Today’s guest post is from Jon Houghton, Associate Regional Director of Central Indiana. 

The vast majority of mentoring programs or discipleship
program focus their attention to the right of the threshold line. Most programs
ask kids or people to opt in, which inherently means they have a desire to
succeed. The number of people willing to ‘mentor’ or ‘disciple’ kids increases
exponentially as you move to the right.

Young Life’s heart beats for kids left of that line.

There is a scarcity of people willing to do the work on the
left side of the line. Left of the line requires patience, courage, time,
willingness to ‘fail’ often. Young Life leaders must live on the left side of
the threshold line. There is a relative abundance of people willing to invest
in those who want to be invested in.

Due to the scarcity of people left of the line; YL leaders
and staff should spend the majority of their time with kids left of the line.
People who have reached independence in their walk with Christ should come back
and join us on the left side.

I believe that mentoring programs that live on the right
side of the line provide value in the Kingdom. Most of them  exist for ‘at risk’ kids, but every mentoring
program that I am aware of (especially in urban settings) involve kids choosing
to opt in. The most ‘at risk’ kids’ do not have a desire to succeed in life and
therefore will never choose to opt in to these programs.
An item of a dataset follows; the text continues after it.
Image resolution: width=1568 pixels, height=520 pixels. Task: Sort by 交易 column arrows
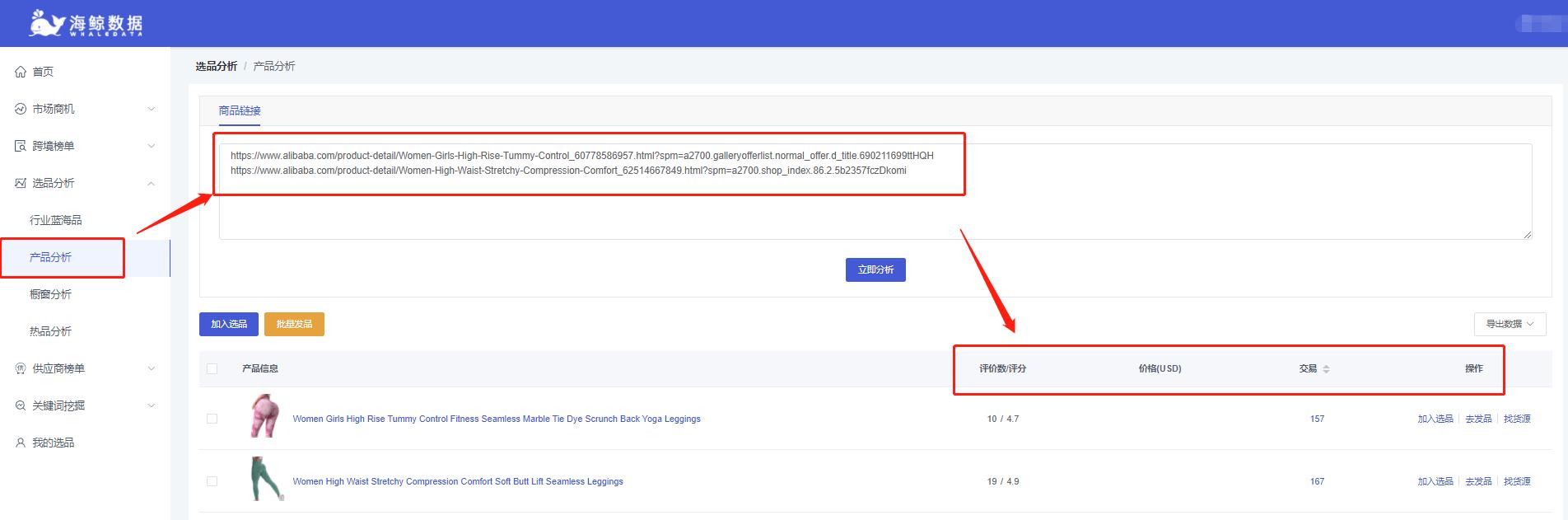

Cycles are not broken
if we only work with people who opt in.

I recently heard a national columnist give a speech
encouraging kids to “show people you are worth being invested in.” I understand
the point she was making, however our role is to help kids believe that they
are worthy of being invested in before they believe it themselves.

When Jesus was questioned about who he was spending time
with he said, “It is not the healthy who need a doctor but the sick, I have not
come for the righteous but for the sinners…” This is who we must spend time
with.

Luke 15 tells a story about a shepherd who leaves the 99 to
go and find the one lost sheep. This is what we must do.

There is an important role for people on the right of the
line. It just isn’t our role.

Young Life leaders must resist the temptation to do the
relatively easy work and live into our unique role in Kingdom work.